If people come to this forum saying they have PTSD because their dog ate their homework (boyfriend dumped them, etc), they have an incompetent therapist, they are lying, or they are trying to self diagnosis. Fixing the DSM will not likely change any of that, so people just have to be graceful around the suffering and understanding of others and, as @KwanYingirl noted, encourage them to seek out direction from a trauma-specialized and trained professional.
@EveHarrington I wouldn't know for sure, but believe my therapist has gone through her own trauma therapy. Happens to the therapists and experts too. But really, there is a lot of science to compile. Like, having a baby doesn't mean I would know how to deliver one or deal with complications. So, while I appreciate analogies like that (having direct experience), we ourselves still don't have all the answers. In my next life, however, I will carry my CPTSD background and get my degree in neuroscience. :);) And then we'll still be drowning in a see of relative subjectivity.
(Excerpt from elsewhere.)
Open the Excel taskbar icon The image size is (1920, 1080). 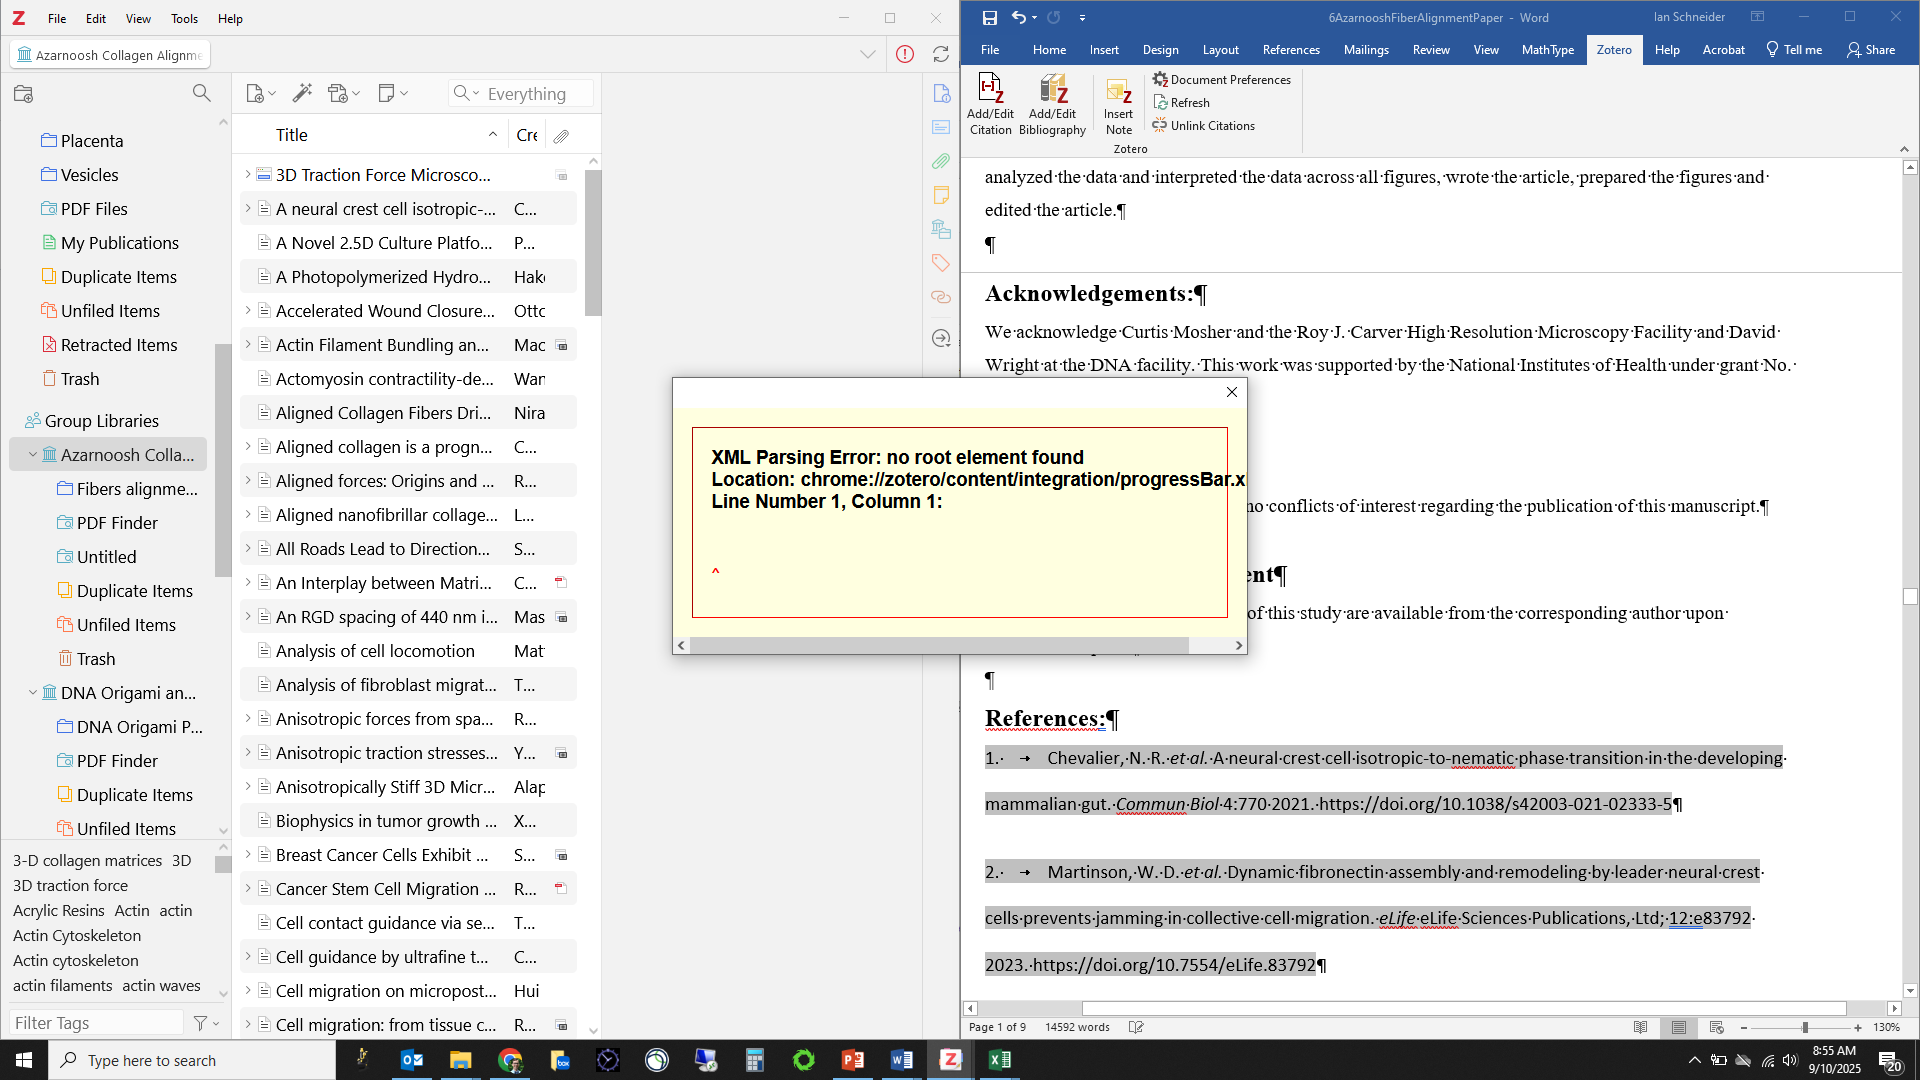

But for those therapists and clinicians well trained and experienced in working with trauma, the DSM is good enough. The fact is that the childhood symptoms or complex symptoms work within that framework. It just takes a decent clinician to understand that the aspects of re-experiencing, avoidance, and hypervigilance can look quite different across "sub-types" or age of trauma. But the general dysregulation of the nervous system is all right there...different degrees and presentations. But that's for a serious clinician to work out, using the diagnostic criteria as a sort of framework. It will never work like a blood test.